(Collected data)
==================================================

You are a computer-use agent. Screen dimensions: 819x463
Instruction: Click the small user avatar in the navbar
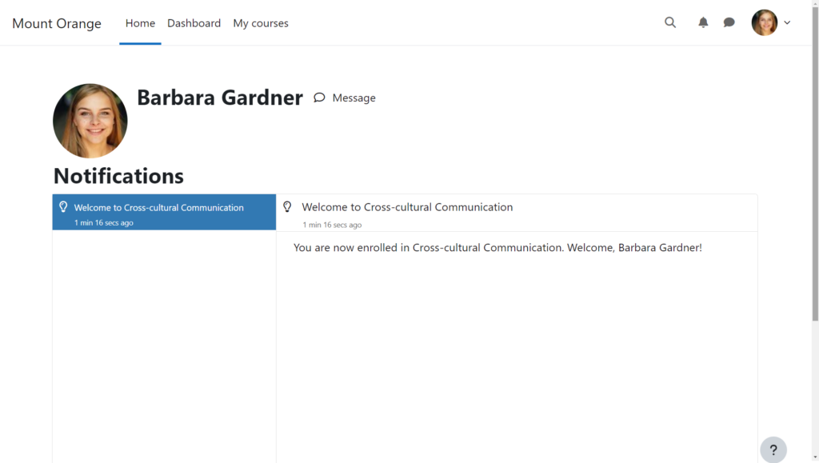(x=764, y=22)
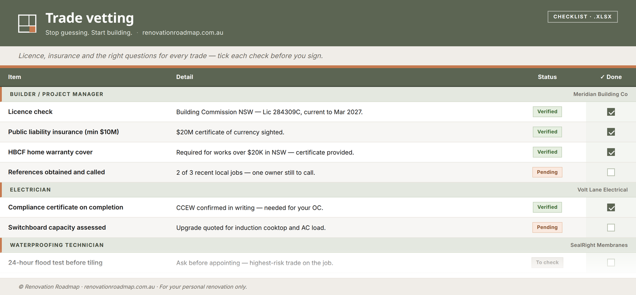Screen dimensions: 636x295
Task: Click Pending badge for References obtained row
Action: pos(547,172)
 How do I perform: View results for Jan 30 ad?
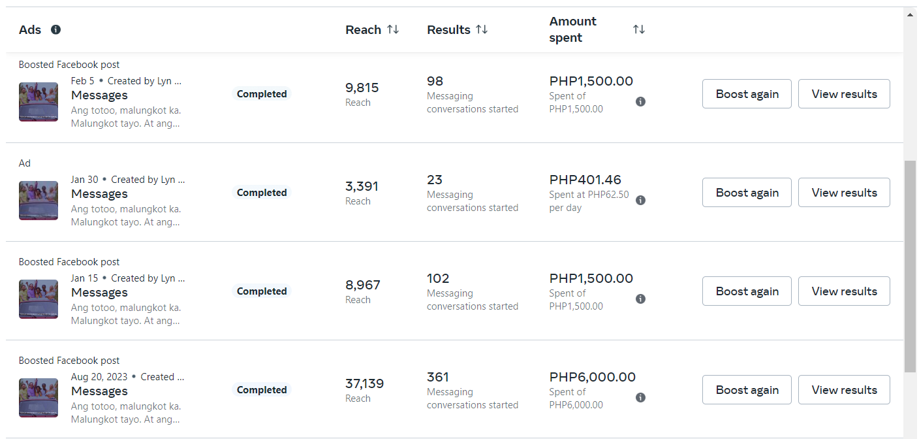[x=844, y=193]
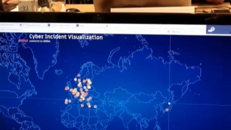Select the red marker on the Iberian Peninsula
The image size is (231, 130).
(66, 102)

==================================================

> **What to work on**
Exactness is what counts here: copy each entry as given and omit its pictures.

> **Your solution**
You are a computer-use agent. Screen dimensions: 819x463
Instruction: Click the small user avatar in the navbar
(x=764, y=22)
Screen dimensions: 636x295
Task: Click Pending badge for References obtained row
Action: pos(547,172)
 How do I perform: View results for Jan 30 ad?
[x=844, y=193]
Select the red marker on the Iberian Peninsula
The image size is (231, 130).
(66, 102)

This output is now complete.